** 提示テキスト **

研究課題/領域番号 |
21H04782
|
研究種目 |
基盤研究(A)
|
配分区分 | 補助金 |
応募区分 | 一般 |
審査区分 |
中区分45:個体レベルから集団レベルの生物学と人類学およびその関連分野
|
研究機関 | 琉球大学 |
研究代表者 |
山平 寿智 琉球大学, 熱帯生物圏研究センター, 教授 (20322589)
|
研究分担者 |
安齋 賢 京都大学, 農学研究科, 特定准教授 (20779467)
北野 潤 国立遺伝学研究所, ゲノム・進化研究系, 教授 (80346105)
|
研究期間 (年度) |
2021-04-05 – 2024-03-31
|
研究課題ステータス |
交付 (2023年度)
|
配分額 *注記 |
42,120千円 (直接経費: 32,400千円、間接経費: 9,720千円)
2023年度: 13,260千円 (直接経費: 10,200千円、間接経費: 3,060千円)
2022年度: 15,210千円 (直接経費: 11,700千円、間接経費: 3,510千円)
2021年度: 13,650千円 (直接経費: 10,500千円、間接経費: 3,150千円)

** データ行 **
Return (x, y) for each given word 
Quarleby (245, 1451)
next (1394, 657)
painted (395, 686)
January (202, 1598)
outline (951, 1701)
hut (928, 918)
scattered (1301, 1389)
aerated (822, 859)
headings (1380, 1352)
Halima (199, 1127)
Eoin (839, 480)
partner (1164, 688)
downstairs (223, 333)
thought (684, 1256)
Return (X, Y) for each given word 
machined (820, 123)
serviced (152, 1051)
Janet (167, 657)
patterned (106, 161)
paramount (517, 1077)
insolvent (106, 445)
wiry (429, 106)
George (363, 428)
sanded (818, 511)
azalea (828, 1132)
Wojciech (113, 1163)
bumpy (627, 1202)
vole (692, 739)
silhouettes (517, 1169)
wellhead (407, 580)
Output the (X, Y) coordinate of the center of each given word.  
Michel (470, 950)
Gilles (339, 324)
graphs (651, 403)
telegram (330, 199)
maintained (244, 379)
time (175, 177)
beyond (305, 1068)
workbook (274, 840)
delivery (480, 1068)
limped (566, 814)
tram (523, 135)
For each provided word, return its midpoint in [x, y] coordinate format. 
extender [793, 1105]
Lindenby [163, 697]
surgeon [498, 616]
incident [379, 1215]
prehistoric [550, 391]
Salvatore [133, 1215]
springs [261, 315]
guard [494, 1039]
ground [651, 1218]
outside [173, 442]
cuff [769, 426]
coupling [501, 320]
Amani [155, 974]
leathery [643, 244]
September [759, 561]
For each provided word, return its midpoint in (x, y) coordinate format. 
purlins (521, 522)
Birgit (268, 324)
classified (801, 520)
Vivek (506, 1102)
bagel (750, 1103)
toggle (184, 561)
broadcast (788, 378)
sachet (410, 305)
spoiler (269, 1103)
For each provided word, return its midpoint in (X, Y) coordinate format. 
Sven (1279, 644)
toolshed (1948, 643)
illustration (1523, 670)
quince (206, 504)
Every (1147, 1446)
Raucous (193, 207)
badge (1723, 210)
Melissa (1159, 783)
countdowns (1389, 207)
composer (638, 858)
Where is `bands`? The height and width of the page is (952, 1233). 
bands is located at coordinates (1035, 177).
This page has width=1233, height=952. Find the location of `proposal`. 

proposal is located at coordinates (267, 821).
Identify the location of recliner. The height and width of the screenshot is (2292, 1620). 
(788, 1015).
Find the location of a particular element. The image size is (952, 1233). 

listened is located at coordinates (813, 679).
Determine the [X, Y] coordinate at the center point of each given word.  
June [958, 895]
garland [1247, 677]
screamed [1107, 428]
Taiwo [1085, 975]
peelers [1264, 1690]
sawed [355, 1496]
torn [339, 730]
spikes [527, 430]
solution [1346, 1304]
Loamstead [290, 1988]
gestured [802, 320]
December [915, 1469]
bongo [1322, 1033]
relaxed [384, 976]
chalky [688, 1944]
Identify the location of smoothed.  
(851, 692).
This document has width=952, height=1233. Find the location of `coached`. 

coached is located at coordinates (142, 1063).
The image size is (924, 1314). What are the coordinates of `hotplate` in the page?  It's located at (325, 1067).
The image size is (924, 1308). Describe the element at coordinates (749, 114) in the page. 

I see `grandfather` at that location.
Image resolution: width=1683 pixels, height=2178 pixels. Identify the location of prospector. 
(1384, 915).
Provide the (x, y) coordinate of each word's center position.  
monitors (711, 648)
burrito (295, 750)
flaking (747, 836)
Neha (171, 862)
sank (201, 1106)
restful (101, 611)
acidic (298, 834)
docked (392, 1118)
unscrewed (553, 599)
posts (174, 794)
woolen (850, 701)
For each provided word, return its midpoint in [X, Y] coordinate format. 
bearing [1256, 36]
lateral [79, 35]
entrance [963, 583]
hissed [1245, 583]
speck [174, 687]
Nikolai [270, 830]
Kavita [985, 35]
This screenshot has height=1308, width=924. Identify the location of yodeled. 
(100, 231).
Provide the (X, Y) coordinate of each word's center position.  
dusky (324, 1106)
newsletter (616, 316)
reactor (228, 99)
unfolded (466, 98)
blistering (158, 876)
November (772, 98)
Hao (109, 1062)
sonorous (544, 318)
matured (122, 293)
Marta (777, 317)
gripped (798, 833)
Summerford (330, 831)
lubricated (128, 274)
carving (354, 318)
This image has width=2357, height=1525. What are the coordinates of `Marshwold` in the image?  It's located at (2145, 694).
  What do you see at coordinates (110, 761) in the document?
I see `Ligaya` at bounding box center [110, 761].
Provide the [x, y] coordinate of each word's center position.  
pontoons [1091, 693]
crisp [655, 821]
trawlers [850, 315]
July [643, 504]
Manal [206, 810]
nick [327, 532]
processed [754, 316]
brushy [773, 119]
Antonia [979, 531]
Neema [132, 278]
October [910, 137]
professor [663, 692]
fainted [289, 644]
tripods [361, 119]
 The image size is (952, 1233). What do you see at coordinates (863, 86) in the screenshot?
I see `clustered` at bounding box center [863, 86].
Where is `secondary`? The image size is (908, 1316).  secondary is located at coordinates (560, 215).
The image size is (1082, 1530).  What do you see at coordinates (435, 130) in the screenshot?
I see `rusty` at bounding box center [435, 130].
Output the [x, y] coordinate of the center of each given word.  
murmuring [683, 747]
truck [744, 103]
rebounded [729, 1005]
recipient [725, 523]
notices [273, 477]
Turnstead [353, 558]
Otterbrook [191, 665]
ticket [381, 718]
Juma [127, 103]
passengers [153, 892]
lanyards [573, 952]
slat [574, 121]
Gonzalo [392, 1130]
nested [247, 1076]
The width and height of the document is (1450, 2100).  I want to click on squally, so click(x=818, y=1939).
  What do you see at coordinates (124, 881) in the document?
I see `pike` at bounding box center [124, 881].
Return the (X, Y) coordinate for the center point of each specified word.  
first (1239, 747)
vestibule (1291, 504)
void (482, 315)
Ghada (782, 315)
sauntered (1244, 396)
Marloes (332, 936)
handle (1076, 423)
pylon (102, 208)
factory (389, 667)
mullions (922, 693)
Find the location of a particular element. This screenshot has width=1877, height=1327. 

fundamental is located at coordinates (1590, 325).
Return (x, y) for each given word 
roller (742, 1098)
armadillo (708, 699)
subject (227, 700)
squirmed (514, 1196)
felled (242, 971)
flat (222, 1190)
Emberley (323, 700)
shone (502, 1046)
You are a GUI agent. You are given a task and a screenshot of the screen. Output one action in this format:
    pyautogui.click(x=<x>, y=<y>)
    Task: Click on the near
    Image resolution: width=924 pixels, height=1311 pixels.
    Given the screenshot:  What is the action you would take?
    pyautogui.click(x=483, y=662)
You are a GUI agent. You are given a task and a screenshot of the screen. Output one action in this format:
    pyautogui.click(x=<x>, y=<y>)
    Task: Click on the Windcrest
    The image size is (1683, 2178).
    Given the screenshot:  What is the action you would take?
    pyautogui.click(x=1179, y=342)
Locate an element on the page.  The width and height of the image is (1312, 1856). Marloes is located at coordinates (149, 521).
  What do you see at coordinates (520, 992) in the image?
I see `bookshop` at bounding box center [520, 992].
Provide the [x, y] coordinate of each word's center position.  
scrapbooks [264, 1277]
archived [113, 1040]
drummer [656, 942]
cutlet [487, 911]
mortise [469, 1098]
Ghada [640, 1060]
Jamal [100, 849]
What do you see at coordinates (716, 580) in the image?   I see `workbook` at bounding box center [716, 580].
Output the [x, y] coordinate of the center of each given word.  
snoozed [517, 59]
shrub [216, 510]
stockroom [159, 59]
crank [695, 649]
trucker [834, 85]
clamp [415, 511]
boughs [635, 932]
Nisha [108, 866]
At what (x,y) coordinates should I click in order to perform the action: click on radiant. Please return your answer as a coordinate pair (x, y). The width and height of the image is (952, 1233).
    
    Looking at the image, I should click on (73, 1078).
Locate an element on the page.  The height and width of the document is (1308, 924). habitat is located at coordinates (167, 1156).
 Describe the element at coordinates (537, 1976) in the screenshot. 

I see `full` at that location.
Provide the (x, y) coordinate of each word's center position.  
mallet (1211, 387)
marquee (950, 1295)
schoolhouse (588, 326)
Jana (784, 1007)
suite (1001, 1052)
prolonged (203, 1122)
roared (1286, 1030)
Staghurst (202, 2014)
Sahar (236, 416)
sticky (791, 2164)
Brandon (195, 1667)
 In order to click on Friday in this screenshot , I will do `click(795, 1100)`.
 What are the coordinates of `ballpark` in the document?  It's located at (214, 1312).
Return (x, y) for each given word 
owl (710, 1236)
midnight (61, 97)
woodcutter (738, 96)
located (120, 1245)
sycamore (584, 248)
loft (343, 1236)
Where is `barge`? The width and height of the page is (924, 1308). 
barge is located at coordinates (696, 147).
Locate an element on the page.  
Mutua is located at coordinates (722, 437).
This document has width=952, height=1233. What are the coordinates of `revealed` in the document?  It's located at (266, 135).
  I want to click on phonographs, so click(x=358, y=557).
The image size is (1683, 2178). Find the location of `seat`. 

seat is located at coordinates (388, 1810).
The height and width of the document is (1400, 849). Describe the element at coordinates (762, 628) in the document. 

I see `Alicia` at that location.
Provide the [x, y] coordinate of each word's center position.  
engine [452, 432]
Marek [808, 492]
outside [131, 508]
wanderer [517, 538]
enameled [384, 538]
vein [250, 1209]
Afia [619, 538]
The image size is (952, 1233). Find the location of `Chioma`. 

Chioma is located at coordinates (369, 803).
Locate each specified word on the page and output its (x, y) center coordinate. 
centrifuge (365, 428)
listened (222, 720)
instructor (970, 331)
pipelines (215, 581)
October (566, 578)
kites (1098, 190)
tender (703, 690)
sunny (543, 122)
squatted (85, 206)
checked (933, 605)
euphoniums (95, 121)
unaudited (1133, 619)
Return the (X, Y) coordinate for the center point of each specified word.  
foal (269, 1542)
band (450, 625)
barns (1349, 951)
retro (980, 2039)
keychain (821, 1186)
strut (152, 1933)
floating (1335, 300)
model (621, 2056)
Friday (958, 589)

** 作業内容 **
提示テキストでは、2022年度の配分額はいくらか。

** 期待される出力 **
15,210千円（直接経費11,700千円、間接経費3,510千円）。